And the second thing is to get more devices. I would say, thirdly, it is also a matter of geographies. Obviously, some geographies have higher financial implication versus others.
So the more we're penetrating the U.S., the U.K., Japan and other countries where, in general, the advertising strength is more noticeable, you should expect Taboola News to have a bigger impact. Longer term, mid-to-long term, I expect this to be hundreds of millions of dollars in revenue and a significant portion of our business..
And then a quick follow-up for Steve. Just in terms of ad verticals, we’ve heard from other companies reporting that the U.S. consumer remains relatively strong, while there’s been more of an ad spend pullback or perhaps just caution on the enterprise side.
Is that aligned with what you’re seeing among your advertiser clients? Any color there would be helpful..
Yes. So that's roughly consistent with what we're seeing. So generally speaking, what you're seeing is that from an advertiser perspective, the pullback has been more on branding advertising and things that they can't measure the ROI on as easily. So the further up the funnel you go, the more we're seeing kind of conservatism from our advertisers.
Lower funnel performance has been more robust. So that's one reason that Connexity has been an area of strength for us because they're at the very bottom of the funnel, there are Google equivalent at the bottom of the funnel.
So we're seeing kind of more from an advertiser perspective, you're seeing more conservatism the further up you go from the funnel. But as you pointed out, I think also the consumer has been fairly strong, so our advertisers that are more directed towards consumer tend to hold up a bit better.

● ● ● ● ●

What needs to be done. Reproduce the passage of the earnings call transcript starting at "And the second" and ending at "the enterprise side.". The material that comes next is from an unrelated source.

Stored data.
● ● ● ● ●

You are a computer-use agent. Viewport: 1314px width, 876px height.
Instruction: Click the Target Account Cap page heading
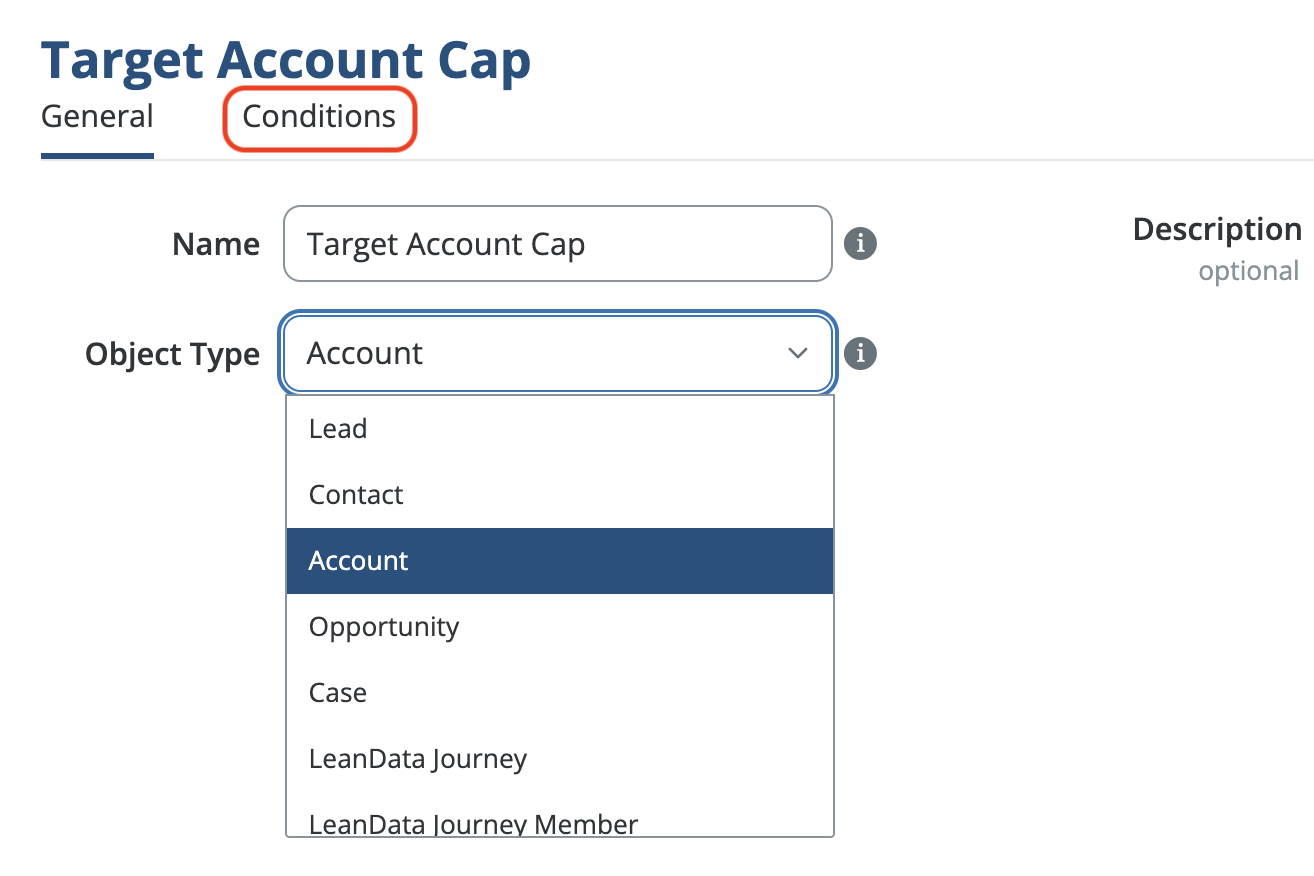tap(286, 62)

● ● ● ● ●

In response.
And the second thing is to get more devices. I would say, thirdly, it is also a matter of geographies. Obviously, some geographies have higher financial implication versus others.
So the more we're penetrating the U.S., the U.K., Japan and other countries where, in general, the advertising strength is more noticeable, you should expect Taboola News to have a bigger impact. Longer term, mid-to-long term, I expect this to be hundreds of millions of dollars in revenue and a significant portion of our business..
And then a quick follow-up for Steve. Just in terms of ad verticals, we’ve heard from other companies reporting that the U.S. consumer remains relatively strong, while there’s been more of an ad spend pullback or perhaps just caution on the enterprise side.